POLITICA

Lula prevê crescimento do país em mais de 2,5% este ano

Em entrevista, presidente criticou, novamente, o patamar da Selic

Presidente da República, Luiz Inácio Lula da Silva concede entrevista para rádios no Palácio da Alvorada. Brasília – DF (Foto: Ricardo Stuckert/PR)

Brasília (DF) – Nesta quinta-feira (15), o presidente Luiz Inácio Lula da Silva expressou otimismo em relação ao crescimento econômico do Brasil. Em uma entrevista a rádios de Goiás, Lula afirmou que a economia brasileira pode expandir mais de 2,5% este ano, superando as estimativas do Fundo Monetário Internacional (FMI) de um crescimento de 0,9%.

Lula destacou que o governo tem implementado políticas para estimular a circulação de dinheiro nas mãos da população, o que, segundo ele, impulsionará o crescimento econômico. Ele enfatizou a retomada das políticas sociais que estavam funcionando efetivamente, como os programas direcionados aos pequenos produtores, pequenos empreendedores, beneficiários do Bolsa Família e aqueles que aguardam na fila da Previdência Social para se aposentar. O presidente ressaltou que essas medidas contribuíram para que o dinheiro voltasse a circular, inclusive no setor cultural.

O FMI havia reduzido a previsão de crescimento da economia brasileira para 0,9% em abril, colocando o país abaixo da média mundial e da média dos países da América Latina e Caribe. No relatório anterior, divulgado em janeiro, a previsão era de um crescimento maior, de 1,2%.

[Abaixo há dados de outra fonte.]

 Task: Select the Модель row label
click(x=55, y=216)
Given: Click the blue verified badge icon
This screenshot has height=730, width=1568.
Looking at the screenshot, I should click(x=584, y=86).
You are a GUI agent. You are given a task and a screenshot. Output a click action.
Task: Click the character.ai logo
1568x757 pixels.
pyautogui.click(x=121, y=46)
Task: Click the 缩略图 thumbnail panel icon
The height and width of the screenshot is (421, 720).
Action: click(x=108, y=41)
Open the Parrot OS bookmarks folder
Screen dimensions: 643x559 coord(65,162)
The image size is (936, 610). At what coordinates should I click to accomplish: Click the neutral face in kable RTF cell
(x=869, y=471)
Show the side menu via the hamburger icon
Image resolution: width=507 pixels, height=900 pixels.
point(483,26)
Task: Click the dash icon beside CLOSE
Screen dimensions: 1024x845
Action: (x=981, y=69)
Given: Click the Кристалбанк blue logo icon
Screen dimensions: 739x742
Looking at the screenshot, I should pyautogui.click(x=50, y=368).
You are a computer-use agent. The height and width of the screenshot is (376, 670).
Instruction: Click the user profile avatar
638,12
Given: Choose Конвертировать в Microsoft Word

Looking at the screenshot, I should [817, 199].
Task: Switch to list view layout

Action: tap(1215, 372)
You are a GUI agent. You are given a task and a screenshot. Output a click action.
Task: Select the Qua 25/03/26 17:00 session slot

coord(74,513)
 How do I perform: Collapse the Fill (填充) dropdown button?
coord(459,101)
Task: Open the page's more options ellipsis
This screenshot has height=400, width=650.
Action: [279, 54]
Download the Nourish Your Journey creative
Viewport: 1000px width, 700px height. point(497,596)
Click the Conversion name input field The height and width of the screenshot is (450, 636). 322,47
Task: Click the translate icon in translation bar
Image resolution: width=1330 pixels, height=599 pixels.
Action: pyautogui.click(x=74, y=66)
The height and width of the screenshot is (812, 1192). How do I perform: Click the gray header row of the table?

Além disso, o presidente Lula fez críticas ao patamar da taxa básica de juros, a Selic. Ele argumentou que a taxa de juros elevada encarece o crédito e estimula a poupança, impactando os preços e evitando uma demanda aquecida. Essa política monetária tem como objetivo principal controlar a inflação, mas Lula acredita que é necessário rever essa abordagem para impulsionar o crescimento econômico.

Com suas declarações, o presidente Lula busca transmitir confiança no potencial de crescimento do Brasil, apontando para as políticas sociais implementadas pelo governo como um dos fatores-chave para impulsionar a economia e superar as previsões conservadoras do FMI. Resta agora acompanhar os desdobramentos econômicos e verificar se as projeções de Lula serão confirmadas ao longo do ano.